Reputation: 6159
I have two key value Pair rdd's A and B
, data looks like
A={(1,(1,john,CA)),
(2,(2,steve,NY)),
(3,(3,jonny,AL)),
(4,(4,Evan,AK)),
(5,(5,Tommy,AZ))}
B={(1,(1,john,WA)),
(1,(1,john,FL)),
(1,(1,john,GA)),
(2,(2,steve,NY)),
(3,(3,jonny,AL)),
(4,(4,Evan,AK)),
(5,(5,Tommy,AZ))}
Rdd B
has three values for the key 1
so while applying cogroup
c = A.cogroup(B).filter { x => ((x._2._1) != (x._2._2)) }.collect() we get
c = {(1,CompactBuffer(1,john,CA),CompactBuffer(1,john,WA,1,john,FL,1,john,GA)}
Collecting two CompactBuffers
in two variables like below
d = c.map(tuple =>(tuple._2._1.mkString("")))
e = c.map(tuple =>(tuple._2._2.mkString("")))
Iterating d
and e
like below
for(x <-d)
{
for(y <-e){
println(x +" source and destination "+ y)
}
}
Expected output
1,john,CA source and destination 1,john,WA
1,john,CA source and destination 1,john,FL
1,john,CA source and destination 1,john,GA
Output received
1,john,CA source and destination 1,john,WA,1,john,FL,1,john,GA
What I should change for Iterating the Second Tuple elements i.e Second Compactbuffer()

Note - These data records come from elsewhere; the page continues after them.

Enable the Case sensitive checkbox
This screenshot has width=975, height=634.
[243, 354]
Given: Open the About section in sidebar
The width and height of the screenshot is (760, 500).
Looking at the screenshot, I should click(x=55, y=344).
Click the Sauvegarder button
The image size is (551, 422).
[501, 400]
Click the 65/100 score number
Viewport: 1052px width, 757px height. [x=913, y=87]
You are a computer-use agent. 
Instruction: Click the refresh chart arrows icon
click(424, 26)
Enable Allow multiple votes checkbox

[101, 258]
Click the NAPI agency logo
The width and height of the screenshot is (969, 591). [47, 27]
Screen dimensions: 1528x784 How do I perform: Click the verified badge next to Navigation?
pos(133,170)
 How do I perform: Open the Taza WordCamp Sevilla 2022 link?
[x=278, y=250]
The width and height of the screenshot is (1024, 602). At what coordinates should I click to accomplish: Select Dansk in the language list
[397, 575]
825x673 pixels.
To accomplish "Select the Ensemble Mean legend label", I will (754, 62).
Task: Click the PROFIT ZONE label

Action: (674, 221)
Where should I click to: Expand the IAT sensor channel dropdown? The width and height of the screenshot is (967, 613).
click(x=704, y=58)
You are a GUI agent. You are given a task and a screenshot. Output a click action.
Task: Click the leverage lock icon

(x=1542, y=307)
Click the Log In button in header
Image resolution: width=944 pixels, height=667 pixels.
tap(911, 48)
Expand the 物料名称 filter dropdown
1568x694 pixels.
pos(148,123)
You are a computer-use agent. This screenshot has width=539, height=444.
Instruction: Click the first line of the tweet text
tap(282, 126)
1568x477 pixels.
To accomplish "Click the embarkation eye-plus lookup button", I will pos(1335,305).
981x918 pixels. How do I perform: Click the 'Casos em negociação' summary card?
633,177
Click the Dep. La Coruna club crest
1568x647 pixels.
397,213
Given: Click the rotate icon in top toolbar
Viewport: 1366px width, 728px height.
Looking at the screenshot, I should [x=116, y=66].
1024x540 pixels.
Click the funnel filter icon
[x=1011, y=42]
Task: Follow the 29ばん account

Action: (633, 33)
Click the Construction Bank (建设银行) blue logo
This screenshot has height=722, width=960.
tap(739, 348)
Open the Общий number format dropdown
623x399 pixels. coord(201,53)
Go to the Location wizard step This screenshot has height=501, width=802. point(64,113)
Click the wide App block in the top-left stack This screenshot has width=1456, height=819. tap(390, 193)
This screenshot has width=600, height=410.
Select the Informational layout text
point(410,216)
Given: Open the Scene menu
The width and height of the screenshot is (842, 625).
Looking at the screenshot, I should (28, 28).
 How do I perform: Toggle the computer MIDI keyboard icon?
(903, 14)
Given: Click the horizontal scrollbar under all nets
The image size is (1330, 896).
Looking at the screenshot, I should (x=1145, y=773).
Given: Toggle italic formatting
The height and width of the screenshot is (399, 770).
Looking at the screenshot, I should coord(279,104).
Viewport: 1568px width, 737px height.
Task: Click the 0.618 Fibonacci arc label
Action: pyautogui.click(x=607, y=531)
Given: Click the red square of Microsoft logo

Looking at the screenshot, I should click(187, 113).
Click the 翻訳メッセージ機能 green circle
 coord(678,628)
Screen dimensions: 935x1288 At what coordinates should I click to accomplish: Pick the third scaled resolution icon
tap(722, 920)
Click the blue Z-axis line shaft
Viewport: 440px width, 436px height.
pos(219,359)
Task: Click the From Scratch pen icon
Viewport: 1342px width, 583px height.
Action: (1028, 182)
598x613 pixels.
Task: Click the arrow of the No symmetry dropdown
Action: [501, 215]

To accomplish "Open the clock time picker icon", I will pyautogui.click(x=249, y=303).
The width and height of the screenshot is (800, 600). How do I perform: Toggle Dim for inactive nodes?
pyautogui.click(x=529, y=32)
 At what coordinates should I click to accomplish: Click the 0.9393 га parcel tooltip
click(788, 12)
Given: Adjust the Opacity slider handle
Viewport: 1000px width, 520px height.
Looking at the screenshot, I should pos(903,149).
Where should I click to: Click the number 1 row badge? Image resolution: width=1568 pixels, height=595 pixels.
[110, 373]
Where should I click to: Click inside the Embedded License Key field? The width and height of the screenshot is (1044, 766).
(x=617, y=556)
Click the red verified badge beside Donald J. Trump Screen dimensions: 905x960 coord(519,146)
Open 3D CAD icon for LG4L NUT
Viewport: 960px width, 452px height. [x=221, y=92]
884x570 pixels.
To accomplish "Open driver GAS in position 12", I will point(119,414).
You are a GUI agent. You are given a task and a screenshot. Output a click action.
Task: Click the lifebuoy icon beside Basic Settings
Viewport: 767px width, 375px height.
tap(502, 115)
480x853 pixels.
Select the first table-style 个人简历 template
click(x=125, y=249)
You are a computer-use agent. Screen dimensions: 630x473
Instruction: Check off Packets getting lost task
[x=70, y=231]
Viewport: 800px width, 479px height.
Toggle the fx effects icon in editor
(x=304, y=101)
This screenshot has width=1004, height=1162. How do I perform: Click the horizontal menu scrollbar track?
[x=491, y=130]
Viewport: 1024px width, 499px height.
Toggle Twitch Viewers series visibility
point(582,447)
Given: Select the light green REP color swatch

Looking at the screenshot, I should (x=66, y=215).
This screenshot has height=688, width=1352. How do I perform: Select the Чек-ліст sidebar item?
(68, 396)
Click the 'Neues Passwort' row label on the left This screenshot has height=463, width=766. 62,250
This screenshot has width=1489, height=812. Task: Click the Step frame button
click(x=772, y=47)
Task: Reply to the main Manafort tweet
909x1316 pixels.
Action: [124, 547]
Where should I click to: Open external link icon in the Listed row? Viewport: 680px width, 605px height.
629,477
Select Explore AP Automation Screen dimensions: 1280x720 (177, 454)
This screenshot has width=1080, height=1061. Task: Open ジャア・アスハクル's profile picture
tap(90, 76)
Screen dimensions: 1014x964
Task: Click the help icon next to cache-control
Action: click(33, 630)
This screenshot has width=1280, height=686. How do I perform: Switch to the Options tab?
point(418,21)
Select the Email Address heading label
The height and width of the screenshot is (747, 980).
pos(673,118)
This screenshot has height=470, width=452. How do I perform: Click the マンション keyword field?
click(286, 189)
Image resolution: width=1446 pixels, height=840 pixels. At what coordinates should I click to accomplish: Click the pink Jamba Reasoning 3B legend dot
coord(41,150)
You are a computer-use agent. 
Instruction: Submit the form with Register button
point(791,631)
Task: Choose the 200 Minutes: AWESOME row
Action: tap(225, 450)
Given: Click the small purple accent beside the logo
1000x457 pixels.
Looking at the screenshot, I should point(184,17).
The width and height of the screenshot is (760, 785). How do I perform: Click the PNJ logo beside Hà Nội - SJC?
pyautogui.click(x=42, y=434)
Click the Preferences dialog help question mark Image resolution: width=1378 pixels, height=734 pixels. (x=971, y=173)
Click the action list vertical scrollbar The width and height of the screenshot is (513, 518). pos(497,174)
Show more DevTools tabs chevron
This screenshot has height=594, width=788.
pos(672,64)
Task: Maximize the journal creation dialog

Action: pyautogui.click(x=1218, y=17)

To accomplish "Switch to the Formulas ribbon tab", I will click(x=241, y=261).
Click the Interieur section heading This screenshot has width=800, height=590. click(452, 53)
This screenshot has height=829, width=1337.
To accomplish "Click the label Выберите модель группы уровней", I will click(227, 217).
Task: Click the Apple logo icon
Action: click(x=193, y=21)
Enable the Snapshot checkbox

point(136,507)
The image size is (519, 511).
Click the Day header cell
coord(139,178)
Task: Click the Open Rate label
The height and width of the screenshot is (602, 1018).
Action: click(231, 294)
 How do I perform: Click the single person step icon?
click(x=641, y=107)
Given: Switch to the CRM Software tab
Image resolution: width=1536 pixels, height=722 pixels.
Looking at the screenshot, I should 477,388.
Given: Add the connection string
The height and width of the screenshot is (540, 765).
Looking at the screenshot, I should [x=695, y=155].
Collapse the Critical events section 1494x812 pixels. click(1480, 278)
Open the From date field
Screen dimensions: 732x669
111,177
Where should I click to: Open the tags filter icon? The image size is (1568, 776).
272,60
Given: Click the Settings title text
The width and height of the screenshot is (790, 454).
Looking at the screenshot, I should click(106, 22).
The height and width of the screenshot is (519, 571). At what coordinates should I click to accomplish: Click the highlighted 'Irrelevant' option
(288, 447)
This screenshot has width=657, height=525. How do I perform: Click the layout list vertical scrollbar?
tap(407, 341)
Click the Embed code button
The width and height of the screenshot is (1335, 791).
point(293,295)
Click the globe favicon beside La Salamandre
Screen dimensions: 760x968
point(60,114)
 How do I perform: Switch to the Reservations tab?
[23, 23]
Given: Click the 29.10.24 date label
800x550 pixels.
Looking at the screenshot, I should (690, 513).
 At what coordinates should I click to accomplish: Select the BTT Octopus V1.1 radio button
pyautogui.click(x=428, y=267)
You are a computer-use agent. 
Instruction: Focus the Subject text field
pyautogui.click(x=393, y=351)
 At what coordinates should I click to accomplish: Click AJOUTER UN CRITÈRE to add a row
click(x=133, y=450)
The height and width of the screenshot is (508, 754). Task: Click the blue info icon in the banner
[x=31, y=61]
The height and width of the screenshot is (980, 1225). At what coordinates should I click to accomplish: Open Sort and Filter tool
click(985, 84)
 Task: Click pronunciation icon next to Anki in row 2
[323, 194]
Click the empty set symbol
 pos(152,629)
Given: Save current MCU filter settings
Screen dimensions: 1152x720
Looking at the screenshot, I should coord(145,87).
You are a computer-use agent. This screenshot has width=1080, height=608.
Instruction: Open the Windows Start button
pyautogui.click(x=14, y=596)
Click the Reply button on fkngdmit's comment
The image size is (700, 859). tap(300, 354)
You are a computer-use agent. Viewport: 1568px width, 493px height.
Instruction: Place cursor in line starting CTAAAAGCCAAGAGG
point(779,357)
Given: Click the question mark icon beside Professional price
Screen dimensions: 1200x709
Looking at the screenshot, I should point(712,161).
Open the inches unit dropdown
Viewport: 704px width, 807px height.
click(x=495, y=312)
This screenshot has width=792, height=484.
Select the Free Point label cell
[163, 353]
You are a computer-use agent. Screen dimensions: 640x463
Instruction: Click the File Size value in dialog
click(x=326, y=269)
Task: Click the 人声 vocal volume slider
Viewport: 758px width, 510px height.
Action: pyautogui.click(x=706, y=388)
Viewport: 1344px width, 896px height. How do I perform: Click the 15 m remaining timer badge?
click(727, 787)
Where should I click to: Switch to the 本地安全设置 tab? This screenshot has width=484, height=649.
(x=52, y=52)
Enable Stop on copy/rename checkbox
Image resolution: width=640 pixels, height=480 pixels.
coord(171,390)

Kindly Let me know if you have any doubts or clarification in question.
Upvotes: 0
Views: 355
Reputation: 10092
As suggested in the comments , mkString
was converting your array to an array of one element. You can alternatively evaluate your lazy iterator by converting it to an Array and then iterating over it :
c.foreach { x =>
val arr1 = x._2._1.toArray
val arr2 = x._2._2.toArray
for (e1 <- arr1 ) {
for (e2 <- arr2 ) {
println (e1 + "-----------" + e2 )
}
}
}
(1,john,CA)-----------(1,john,WA)
(1,john,CA)-----------(1,john,FL)
(1,john,CA)-----------(1,john,GA)
With what you had written, you can replace mkString
with a flatMap
operation to evaluate the iterator:
d = c.flatMap(tuple =>tuple._2._1)
e = c.flatMap(tuple =>tuple._2._2)
And then proceed with your for
loop.
Upvotes: 1